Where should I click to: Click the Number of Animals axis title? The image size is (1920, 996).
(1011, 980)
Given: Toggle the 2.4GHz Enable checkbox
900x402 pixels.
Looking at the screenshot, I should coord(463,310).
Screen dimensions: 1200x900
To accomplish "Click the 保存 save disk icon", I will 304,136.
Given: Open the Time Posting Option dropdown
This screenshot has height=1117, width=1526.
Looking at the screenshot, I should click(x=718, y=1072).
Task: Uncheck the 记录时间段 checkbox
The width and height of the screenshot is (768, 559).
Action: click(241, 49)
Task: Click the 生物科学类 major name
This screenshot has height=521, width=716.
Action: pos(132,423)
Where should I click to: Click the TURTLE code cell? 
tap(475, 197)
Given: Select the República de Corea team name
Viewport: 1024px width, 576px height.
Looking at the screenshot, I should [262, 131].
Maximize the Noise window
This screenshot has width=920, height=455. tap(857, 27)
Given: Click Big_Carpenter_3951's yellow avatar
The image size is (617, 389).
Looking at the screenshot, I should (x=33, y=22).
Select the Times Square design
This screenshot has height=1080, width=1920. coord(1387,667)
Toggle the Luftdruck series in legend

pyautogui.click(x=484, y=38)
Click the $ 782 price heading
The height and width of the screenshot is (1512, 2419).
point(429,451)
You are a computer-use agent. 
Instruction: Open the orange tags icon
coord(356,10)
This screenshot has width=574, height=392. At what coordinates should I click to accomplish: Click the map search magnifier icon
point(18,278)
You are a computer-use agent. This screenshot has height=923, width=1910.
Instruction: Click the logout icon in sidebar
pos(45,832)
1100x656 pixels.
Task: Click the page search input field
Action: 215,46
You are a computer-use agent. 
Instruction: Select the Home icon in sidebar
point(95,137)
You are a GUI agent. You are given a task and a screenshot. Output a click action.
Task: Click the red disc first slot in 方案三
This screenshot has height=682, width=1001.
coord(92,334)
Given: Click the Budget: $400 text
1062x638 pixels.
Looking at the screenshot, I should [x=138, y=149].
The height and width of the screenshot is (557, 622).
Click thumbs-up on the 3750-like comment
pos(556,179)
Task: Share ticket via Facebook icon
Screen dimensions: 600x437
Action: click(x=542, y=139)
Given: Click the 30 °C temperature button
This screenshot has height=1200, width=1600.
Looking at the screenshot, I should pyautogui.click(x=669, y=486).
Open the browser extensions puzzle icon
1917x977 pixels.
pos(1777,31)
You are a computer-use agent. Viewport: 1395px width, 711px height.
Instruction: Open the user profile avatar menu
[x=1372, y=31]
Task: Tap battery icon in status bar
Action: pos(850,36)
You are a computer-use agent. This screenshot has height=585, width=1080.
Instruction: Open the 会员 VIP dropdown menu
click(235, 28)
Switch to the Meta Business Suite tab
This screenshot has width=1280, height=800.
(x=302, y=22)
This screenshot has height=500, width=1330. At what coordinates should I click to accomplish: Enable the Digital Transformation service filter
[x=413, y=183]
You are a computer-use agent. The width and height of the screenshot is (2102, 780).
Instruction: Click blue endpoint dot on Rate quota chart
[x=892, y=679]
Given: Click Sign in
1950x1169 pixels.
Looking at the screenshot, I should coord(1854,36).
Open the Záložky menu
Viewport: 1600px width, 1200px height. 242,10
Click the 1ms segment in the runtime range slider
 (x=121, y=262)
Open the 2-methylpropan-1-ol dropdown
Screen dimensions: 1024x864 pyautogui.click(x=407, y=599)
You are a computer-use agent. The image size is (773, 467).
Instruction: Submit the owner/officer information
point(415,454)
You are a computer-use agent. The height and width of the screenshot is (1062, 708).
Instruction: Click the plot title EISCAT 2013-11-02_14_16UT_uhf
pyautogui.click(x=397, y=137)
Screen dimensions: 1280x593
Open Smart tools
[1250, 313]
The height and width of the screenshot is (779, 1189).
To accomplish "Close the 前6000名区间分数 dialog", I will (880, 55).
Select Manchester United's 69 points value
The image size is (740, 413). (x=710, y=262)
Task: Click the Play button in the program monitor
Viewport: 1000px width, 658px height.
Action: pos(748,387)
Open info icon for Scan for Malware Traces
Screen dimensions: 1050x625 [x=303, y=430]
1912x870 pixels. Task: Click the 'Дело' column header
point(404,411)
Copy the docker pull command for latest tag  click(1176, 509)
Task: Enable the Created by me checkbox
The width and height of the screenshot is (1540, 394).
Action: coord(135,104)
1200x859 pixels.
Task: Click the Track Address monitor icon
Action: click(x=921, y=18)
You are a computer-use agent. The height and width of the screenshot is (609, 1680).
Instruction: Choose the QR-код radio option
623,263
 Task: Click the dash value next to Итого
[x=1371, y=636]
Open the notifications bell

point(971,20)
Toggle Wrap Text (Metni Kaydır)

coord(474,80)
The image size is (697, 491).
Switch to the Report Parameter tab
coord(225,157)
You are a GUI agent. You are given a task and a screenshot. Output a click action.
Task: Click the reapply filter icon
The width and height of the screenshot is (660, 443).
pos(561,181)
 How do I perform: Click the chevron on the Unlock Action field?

■ ■ ■ ■ ■

▶ _WORK TASK_: Find the word "checkbox" in the entries, and copy every line it shows up in.

▶ _ANSWER AREA_:
Given: Toggle the 2.4GHz Enable checkbox
Task: Uncheck the 记录时间段 checkbox
Task: Enable the Created by me checkbox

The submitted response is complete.